» TASK DETAILS: Every line in the records below between the one holding "Open Firefox from" and the one holding "The width and height of the screenshot is (868, 301).", inclusive, is to be set down exactly; all other lines are to be left out.

===== GIVEN INFORMATION =====

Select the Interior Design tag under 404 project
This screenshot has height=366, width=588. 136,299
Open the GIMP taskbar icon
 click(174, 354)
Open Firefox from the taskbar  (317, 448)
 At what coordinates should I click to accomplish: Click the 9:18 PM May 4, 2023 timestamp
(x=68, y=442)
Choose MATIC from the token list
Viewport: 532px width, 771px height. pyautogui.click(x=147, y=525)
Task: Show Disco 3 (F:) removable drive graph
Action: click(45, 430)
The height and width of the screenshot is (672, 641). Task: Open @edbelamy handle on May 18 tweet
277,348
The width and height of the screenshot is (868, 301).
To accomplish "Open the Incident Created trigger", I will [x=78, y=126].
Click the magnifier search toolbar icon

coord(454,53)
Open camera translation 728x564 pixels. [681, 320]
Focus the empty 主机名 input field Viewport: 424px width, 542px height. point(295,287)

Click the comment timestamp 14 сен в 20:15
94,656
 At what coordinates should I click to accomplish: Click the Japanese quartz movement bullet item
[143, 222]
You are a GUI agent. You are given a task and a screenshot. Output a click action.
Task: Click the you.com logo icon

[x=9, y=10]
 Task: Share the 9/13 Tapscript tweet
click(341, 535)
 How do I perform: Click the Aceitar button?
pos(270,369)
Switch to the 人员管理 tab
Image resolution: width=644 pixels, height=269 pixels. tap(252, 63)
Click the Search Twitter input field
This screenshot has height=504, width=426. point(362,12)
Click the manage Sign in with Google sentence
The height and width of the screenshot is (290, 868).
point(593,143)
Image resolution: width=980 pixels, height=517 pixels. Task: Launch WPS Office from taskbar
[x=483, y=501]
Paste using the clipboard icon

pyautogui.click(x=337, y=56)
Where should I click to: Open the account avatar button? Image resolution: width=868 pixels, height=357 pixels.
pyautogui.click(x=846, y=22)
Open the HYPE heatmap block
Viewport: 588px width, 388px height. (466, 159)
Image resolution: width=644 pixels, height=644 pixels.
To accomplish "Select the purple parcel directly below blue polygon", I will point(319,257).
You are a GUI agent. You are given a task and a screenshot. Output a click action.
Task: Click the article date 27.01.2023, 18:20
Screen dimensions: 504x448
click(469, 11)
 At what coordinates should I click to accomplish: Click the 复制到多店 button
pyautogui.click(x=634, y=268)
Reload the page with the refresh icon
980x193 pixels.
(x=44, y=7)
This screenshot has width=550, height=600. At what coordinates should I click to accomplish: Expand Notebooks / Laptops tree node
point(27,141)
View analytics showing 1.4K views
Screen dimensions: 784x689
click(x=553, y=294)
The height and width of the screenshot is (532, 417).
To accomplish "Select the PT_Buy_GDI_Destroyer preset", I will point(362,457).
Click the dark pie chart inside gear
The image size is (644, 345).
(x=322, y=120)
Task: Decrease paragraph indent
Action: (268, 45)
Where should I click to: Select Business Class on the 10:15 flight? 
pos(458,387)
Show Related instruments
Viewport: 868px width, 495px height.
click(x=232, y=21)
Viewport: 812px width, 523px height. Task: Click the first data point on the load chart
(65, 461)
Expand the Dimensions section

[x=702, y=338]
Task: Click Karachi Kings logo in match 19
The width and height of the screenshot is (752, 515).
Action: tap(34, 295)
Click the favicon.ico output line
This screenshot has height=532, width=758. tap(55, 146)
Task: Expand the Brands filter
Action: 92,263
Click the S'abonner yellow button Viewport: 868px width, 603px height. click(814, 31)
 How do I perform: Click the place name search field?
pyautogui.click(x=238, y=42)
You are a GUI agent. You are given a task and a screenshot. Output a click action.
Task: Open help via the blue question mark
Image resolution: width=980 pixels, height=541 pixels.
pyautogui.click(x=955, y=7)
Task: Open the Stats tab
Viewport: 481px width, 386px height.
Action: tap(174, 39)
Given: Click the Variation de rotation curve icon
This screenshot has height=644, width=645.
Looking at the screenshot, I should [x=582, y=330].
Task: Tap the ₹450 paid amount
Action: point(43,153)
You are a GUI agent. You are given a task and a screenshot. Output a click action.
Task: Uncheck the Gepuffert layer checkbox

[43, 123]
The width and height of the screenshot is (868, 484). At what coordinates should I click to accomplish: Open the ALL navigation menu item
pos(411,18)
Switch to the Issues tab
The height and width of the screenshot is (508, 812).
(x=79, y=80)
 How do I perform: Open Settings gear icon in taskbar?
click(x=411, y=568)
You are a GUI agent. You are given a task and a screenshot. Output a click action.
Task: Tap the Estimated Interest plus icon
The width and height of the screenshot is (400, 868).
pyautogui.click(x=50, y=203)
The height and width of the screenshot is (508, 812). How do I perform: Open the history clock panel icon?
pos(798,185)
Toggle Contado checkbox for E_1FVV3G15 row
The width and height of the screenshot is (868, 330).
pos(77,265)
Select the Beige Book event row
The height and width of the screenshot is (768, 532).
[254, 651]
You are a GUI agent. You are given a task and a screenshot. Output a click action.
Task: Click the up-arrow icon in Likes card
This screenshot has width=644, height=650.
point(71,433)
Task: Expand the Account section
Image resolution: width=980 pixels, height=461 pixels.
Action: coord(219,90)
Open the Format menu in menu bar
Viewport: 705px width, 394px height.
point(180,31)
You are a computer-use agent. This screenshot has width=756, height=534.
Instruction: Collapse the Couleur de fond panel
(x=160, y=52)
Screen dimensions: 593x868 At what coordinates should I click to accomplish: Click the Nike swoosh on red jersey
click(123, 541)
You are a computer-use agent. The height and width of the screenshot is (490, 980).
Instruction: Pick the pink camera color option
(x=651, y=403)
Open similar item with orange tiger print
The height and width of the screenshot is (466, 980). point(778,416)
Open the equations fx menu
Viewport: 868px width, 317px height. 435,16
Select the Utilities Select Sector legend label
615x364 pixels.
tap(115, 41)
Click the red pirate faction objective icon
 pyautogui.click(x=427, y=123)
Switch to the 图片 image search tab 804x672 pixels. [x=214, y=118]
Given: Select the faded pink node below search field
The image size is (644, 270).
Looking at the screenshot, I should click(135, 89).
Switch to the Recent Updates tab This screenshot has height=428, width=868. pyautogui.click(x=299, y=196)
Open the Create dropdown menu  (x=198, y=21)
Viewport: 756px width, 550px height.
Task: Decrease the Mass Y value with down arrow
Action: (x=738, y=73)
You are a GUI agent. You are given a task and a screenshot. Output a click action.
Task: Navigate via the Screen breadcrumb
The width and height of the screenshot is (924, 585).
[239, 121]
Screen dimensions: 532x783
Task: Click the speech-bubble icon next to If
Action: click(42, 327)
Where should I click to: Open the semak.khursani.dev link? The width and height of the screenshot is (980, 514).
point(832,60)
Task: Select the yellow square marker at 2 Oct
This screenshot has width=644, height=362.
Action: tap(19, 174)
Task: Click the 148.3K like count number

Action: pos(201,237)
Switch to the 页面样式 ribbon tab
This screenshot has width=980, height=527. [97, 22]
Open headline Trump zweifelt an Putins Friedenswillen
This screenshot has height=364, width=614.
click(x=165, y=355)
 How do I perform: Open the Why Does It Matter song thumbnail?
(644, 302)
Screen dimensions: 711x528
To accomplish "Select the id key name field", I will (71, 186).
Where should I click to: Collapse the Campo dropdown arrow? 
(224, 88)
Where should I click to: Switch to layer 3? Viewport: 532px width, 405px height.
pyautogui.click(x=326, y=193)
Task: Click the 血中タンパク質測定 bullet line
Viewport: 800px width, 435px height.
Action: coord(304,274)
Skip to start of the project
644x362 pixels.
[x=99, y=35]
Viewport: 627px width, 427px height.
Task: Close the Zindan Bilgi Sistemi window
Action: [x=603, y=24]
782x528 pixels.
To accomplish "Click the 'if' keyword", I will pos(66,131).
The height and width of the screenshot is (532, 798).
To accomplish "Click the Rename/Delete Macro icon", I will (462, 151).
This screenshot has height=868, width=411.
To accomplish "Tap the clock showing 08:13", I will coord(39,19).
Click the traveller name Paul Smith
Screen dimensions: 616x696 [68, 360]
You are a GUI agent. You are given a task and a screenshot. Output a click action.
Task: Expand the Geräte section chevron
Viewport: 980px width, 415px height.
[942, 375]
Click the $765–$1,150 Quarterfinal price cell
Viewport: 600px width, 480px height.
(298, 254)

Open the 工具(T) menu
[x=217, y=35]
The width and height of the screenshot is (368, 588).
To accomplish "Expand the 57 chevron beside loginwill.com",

=====

» THE ANSWER:
Open Firefox from the taskbar  (317, 448)
 At what coordinates should I click to accomplish: Click the 9:18 PM May 4, 2023 timestamp
(x=68, y=442)
Choose MATIC from the token list
Viewport: 532px width, 771px height. pyautogui.click(x=147, y=525)
Task: Show Disco 3 (F:) removable drive graph
Action: click(45, 430)
The height and width of the screenshot is (672, 641). Task: Open @edbelamy handle on May 18 tweet
277,348
The width and height of the screenshot is (868, 301).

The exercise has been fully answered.